Its shortcomings are fairly easy to spot: The film occasionally loses momentum in meandering slice-of-life interludes that feel more like a webcomic vignette than a feature film. And for a film billing itself as a comedy, the humor can be hit-or-miss — the slapstick is plentiful, but not always sharp.
Still, it would be a mistake to dismiss the film outright. Some movies manage to transform their clunkiness into charm, and “My Daughter is a Zombie” comes close to hitting that sweet spot.
The key lies in its bold tonal shifts — gripping suspense undercut by slapstick gags, gut-punch drama interrupted by biting one-liners — which sound ridiculous on paper but click in practice.
In an early escape sequence, Jung-hwan and Soo-ah avoid detection by mimicking zombie movements through dance — a stunt so over-the-top it becomes unexpectedly delightful. Elsewhere, a tense debate over whether to mercy-kill Soo-ah is derailed by a cultural in-joke about MBTI personality types. These sharp left turns, rather than feeling disjointed, become part of the film’s distinct comic rhythm. And when the film drops the comedy to lean into sincerity — especially in its audacious finale — it does so with just enough conviction to land the emotional payoff.

Much of this tonal balancing act works because of the cast. Jo Jung-seok, a reliable box office draw (“Pilot” drew 4.7 million viewers; “Exit” pulled in 9.4 million), is in his element here. As the awkward but fiercely loving father, he moves fluidly between goofball gags and gut-punch emotion, grounding the film even in its wildest moments.
Lee Jung-eun is equally convincing as Bam-soon, delivering a mix of crusty wit and tough love that’s both hilarious and oddly touching — much of it reportedly improvised. And 16-year-old Choi Yu-ri gives a breakthrough performance, managing to project both feral intensity and lingering innocence from beneath layers of prosthetic makeup. Her zombie Soo-ah is part monster, part misbehaving pet — and somehow, still heartbreakingly human.
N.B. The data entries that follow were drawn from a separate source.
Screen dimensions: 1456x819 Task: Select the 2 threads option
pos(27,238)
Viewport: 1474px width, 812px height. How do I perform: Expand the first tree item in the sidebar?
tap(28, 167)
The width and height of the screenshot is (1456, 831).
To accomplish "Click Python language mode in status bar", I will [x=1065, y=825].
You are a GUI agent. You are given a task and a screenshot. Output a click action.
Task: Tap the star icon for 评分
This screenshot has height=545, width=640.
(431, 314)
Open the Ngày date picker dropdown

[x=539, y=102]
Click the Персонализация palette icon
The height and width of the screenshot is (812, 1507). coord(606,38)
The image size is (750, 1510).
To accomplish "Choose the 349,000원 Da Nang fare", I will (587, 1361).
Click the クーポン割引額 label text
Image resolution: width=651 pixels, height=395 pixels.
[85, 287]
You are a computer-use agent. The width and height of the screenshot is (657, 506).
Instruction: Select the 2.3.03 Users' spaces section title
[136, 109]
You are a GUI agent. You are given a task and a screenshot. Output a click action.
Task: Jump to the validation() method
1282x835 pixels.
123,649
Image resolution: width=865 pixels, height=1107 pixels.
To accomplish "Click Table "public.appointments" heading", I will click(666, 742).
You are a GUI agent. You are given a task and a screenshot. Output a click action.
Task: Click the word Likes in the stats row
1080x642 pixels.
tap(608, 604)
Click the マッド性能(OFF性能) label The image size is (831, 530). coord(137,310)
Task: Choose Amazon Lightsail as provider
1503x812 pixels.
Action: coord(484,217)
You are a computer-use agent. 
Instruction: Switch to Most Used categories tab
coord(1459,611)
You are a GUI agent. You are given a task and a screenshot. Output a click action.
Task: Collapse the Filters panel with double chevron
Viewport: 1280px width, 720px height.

Will “My Daughter is a Zombie” defy expectations and become one of the summer’s surprise hits? While it’s far from a genre reinvention, it’s hard not to root for it. At a time when high-budget blockbusters are tanking one after another, a modest film with genuine laughs and heartfelt moments might be exactly what audiences need.
“My Daughter is a Zombie” hits theaters July 30.